Diğer yandan sorunlar, sıkıntılar ve darboğazlar işletme yaşamının olağan unsurlarıdır. Alınan tüm önlemlere rağmen sorunların yapısal varlığını ve gelecekte de olabileceğini sükûnetle karşılamak gerekir. Sorunlar karşısında kötü yaklaşım, panik yaşamak veya suçlamak üzere bir ‘kurban’ aramaya girişmektir. İş kültürü açısından sorun, çözülmesi gereken bir durumu ifade eder. Hiç kuşkusuz; sorunun nedenleri konusunda araştırma yapılacak, sorumlusu varsa gerekli uyarılar yapılacak ve tekrarlanmaması açısından gerekli önlemler alınacaktır. Ama sorun varlığı durumunda suç ve suçlama arayışı içinde olmak yerine soruna odaklanmak gerekir.

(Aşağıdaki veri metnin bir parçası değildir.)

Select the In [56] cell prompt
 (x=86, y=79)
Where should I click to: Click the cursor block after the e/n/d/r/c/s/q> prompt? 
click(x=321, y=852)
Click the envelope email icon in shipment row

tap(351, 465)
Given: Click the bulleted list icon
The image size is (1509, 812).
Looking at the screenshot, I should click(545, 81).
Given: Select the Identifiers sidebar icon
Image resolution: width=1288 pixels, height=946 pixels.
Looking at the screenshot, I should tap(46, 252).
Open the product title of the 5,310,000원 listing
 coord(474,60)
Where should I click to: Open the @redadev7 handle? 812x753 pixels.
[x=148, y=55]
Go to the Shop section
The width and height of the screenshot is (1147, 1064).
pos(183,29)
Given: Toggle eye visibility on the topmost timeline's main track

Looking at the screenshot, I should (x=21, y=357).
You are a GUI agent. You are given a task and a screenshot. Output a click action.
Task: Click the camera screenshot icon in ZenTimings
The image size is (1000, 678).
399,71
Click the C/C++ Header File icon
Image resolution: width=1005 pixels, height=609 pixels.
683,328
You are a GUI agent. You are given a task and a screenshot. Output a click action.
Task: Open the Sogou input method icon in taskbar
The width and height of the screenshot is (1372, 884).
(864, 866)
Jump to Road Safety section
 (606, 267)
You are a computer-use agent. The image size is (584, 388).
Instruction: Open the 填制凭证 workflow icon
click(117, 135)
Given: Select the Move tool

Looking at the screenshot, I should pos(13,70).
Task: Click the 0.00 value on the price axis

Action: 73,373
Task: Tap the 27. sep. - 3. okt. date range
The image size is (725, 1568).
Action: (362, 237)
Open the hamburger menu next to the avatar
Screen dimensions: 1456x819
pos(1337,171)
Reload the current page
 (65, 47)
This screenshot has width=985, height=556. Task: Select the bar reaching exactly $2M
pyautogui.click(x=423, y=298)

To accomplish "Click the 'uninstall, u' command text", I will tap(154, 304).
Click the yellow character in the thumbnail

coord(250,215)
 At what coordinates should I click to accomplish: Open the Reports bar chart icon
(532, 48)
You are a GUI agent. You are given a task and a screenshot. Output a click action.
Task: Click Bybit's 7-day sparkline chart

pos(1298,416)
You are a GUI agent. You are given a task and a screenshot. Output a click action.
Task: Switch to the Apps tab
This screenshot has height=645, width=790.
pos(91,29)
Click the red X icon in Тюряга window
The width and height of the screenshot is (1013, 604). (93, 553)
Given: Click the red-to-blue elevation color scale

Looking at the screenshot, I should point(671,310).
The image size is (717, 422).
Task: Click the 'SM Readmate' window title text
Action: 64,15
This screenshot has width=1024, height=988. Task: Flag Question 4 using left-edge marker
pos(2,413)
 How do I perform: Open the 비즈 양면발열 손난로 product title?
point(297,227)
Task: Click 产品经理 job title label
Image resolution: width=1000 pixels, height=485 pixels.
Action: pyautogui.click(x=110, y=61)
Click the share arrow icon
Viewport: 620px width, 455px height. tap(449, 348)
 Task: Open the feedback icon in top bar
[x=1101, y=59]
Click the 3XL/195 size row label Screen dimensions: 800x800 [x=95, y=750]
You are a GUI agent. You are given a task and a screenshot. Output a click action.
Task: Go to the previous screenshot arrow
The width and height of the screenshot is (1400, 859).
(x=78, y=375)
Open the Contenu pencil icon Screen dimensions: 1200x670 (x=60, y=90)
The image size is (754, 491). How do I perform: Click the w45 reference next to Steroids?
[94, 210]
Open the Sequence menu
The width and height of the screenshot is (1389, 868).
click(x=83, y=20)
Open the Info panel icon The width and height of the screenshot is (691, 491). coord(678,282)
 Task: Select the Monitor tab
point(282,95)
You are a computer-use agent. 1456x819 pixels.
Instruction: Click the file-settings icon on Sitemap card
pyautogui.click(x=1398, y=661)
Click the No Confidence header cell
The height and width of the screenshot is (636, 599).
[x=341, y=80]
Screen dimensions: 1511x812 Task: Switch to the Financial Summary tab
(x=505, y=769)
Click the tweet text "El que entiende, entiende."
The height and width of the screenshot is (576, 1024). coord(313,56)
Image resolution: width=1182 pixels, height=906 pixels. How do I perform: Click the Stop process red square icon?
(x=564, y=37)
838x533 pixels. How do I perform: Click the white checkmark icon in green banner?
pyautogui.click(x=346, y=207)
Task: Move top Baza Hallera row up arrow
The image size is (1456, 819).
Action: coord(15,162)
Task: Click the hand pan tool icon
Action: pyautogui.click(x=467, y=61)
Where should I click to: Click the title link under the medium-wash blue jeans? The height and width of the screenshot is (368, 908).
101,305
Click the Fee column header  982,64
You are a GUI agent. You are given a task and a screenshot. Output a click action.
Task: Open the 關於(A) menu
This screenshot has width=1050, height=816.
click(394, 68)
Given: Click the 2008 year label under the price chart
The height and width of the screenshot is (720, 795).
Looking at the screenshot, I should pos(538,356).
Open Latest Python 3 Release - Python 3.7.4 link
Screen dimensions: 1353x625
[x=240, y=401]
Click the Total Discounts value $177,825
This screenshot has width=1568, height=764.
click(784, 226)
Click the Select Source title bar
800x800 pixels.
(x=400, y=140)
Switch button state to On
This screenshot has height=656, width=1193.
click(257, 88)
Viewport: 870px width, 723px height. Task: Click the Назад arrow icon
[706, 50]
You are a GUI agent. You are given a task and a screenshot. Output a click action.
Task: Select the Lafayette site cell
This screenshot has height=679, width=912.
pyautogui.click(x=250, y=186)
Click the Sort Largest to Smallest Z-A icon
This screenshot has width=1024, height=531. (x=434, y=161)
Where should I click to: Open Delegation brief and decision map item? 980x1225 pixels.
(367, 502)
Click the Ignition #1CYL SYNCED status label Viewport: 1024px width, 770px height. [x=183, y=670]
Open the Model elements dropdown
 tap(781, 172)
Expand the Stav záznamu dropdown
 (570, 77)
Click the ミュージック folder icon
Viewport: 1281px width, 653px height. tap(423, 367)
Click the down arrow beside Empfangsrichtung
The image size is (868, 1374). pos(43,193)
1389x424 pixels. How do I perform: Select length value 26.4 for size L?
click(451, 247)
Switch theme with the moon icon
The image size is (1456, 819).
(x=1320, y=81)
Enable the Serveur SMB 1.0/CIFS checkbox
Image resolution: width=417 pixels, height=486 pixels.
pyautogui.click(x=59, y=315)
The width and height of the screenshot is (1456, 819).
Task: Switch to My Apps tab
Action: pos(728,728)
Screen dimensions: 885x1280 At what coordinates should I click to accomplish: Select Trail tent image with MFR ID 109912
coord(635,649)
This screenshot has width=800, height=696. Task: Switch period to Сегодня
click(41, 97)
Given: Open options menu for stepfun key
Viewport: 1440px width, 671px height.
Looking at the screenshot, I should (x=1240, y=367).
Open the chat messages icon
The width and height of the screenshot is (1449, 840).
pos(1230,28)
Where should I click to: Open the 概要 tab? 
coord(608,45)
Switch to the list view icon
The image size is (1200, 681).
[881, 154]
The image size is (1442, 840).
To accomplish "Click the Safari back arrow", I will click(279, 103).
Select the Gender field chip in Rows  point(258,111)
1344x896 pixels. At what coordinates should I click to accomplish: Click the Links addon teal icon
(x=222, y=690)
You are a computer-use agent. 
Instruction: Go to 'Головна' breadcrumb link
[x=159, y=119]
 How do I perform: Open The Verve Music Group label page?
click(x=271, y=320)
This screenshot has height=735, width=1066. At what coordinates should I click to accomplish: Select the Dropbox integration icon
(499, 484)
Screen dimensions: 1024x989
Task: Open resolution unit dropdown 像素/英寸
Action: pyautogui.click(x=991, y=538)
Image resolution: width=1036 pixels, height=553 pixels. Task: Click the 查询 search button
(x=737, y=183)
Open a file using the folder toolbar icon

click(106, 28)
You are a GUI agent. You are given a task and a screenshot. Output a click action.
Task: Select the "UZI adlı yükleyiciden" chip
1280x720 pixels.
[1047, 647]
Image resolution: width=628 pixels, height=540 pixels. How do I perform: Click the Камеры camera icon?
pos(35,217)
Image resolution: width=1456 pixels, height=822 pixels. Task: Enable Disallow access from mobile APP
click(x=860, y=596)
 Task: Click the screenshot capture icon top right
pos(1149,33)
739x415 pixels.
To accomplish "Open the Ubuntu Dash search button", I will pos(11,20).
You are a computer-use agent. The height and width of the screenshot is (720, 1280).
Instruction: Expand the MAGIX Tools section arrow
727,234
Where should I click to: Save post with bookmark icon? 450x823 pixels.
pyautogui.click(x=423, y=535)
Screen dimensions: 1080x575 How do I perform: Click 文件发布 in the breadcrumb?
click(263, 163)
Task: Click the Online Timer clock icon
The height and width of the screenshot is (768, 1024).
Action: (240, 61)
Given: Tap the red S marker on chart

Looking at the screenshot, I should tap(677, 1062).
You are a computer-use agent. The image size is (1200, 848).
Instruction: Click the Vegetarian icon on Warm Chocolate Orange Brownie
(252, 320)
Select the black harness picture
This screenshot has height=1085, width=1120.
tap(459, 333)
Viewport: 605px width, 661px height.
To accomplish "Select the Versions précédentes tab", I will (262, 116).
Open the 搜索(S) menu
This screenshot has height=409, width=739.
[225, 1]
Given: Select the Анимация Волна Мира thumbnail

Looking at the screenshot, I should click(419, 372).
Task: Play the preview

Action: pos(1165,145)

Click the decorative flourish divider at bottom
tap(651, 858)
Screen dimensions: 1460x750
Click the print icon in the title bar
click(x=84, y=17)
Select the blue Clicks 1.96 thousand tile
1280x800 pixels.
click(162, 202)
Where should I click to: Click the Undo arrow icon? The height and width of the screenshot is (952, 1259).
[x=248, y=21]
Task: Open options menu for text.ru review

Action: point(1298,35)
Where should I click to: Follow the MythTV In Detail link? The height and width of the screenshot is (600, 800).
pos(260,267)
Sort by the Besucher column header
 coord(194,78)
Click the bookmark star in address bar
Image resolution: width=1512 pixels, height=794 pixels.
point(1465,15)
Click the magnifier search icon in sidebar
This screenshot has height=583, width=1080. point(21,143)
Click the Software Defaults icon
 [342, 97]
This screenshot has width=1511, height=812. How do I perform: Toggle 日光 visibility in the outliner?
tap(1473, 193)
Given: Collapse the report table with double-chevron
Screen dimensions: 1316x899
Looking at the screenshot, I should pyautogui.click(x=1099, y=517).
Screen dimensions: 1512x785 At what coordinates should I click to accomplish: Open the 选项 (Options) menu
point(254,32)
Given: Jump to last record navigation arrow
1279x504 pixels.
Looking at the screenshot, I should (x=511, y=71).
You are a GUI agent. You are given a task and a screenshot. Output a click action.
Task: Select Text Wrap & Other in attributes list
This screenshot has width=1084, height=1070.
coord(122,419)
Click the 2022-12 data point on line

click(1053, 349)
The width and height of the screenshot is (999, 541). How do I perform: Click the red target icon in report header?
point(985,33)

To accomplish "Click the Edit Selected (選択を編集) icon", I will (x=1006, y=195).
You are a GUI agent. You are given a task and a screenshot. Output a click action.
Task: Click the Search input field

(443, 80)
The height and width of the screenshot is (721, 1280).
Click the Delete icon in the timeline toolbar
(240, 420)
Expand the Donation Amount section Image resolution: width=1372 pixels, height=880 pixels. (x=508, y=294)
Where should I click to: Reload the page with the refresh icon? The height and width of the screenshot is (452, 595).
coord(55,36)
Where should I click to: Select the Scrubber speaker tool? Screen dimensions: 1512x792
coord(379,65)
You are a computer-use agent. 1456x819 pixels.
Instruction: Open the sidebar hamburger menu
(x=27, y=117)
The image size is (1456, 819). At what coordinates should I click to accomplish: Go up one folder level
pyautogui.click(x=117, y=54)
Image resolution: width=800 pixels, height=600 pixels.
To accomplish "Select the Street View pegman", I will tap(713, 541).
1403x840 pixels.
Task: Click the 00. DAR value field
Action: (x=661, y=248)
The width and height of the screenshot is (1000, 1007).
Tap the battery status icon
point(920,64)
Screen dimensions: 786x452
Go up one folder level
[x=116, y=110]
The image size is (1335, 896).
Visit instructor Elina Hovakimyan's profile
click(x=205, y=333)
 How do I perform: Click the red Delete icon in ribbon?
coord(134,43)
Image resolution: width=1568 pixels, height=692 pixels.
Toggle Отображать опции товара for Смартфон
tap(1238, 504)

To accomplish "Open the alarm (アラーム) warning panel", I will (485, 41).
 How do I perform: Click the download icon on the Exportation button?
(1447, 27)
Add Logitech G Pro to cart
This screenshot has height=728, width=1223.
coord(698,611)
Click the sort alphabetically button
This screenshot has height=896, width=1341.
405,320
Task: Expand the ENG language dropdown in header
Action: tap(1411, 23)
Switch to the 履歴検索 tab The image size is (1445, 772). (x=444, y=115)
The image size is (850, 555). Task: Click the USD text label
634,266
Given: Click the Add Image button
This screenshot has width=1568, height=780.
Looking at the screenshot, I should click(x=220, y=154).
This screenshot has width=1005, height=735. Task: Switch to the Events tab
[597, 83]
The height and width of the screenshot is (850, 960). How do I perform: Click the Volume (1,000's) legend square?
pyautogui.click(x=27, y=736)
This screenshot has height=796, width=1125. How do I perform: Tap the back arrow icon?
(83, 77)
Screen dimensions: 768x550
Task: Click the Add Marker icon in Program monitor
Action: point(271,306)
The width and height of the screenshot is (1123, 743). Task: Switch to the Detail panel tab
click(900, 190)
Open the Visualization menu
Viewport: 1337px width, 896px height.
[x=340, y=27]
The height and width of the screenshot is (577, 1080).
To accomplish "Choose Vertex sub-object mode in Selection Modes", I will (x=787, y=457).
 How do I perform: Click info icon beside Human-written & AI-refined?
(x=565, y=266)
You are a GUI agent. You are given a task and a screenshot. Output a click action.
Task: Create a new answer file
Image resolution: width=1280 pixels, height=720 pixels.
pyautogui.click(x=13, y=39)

Sorun çözmede yüksek performans, kurumsal kültürün arzulanan niteliklerinden birisidir. Çalışanların bu yönlü becerilerinin gelişmesini sağlamak yöneticinin görevleri arasındadır. Pek çok örnekte sorunun temelleri ilk ortaya çıktığı yerde değildir. Bu nedenle sorunu ortaya çıktığı noktadan başlayarak ana kaynaklarına kadar araştırmak uygun olur. Böyle bakıldığında; her sorun, işletmede kurumsal işleyişin iyileştirilmesi, geliştirilmesi veya yenileştirilmesi için bir fırsat sayılır.
Sorunun ve Çözümün Farklı Boyutları
Sorunlar karşısında kötü yaklaşım, panik yaşamak veya suçlamak üzere bir ‘kurban’ aramaya girişmektir.
Çoğu durumda sorunun farkında olan ve muhtemel çözümü bile işi yapmakta olan çalışandır. Bu nedenle yönetici, basit daha olsa çalışanın görüşünü ihmal edemez. Yönetici için sıradan görünen bir sorun, çalışanı olumsuz yönde etkilemeye devam eder ve düşük performansa veya başarısızlığa neden olabilir.